_What you have to do:_ Every line from the one with "Where should I" to the end of the listing, and nothing else, is to be printed exactly; please leave the pictures out.

┌─ Data records

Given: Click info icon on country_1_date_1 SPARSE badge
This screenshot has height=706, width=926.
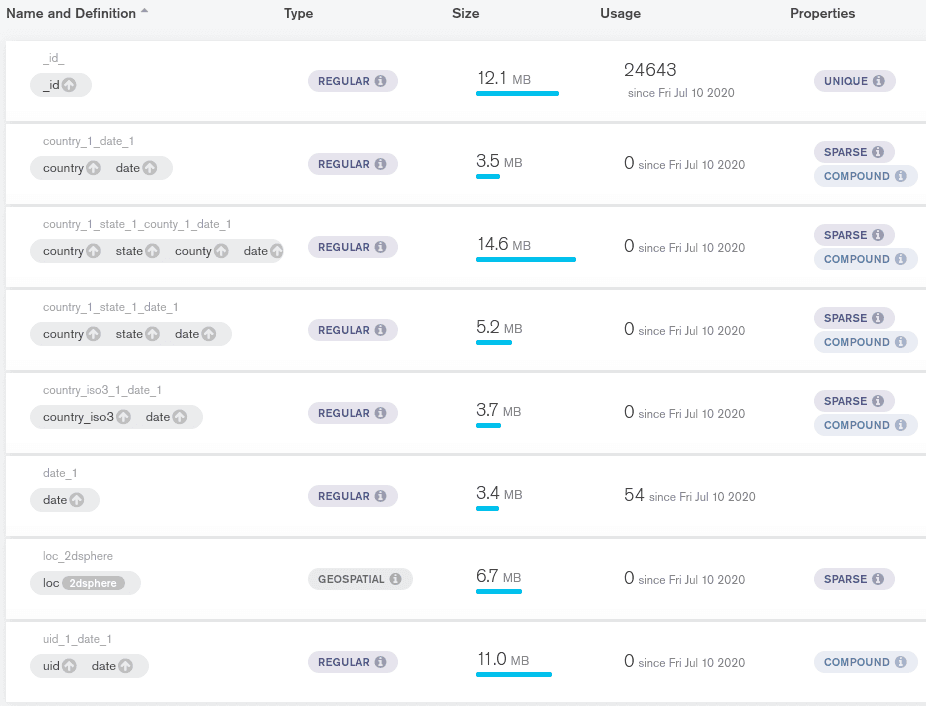Looking at the screenshot, I should (877, 152).
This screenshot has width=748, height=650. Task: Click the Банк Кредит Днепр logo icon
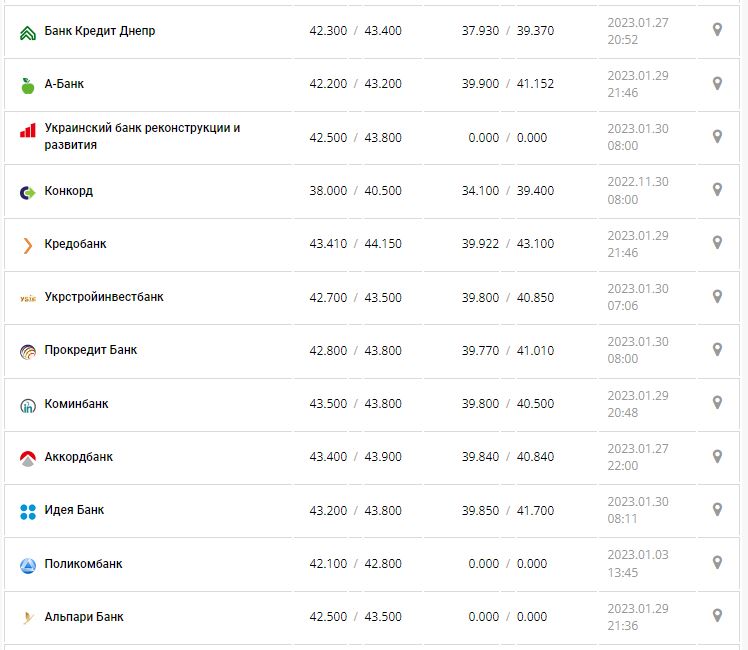(28, 32)
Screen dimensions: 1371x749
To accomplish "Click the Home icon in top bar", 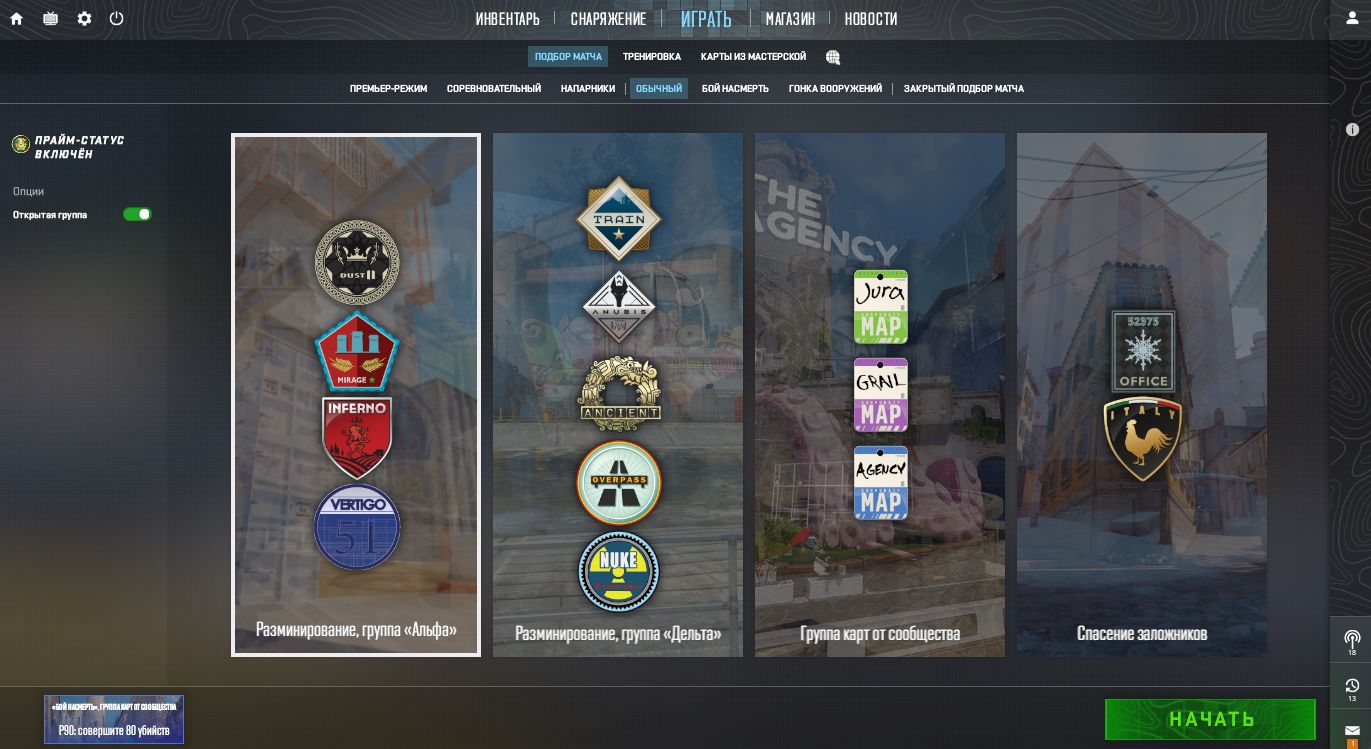I will 16,19.
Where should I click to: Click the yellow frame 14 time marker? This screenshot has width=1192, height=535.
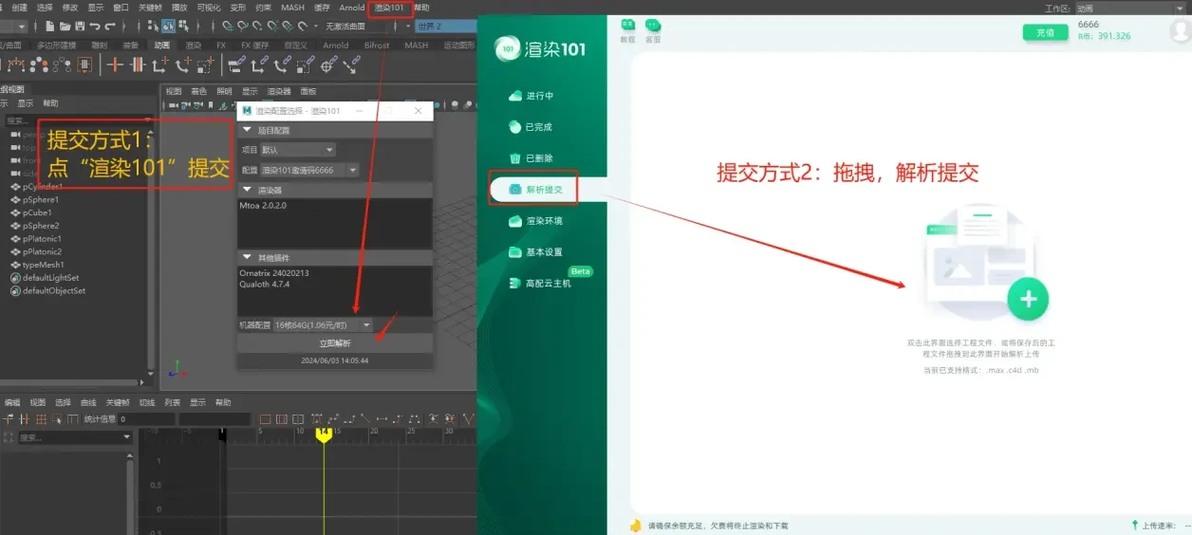click(324, 434)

└─

_Problem solution:_
Where should I click to: Click the yellow frame 14 time marker? This screenshot has width=1192, height=535.
click(324, 434)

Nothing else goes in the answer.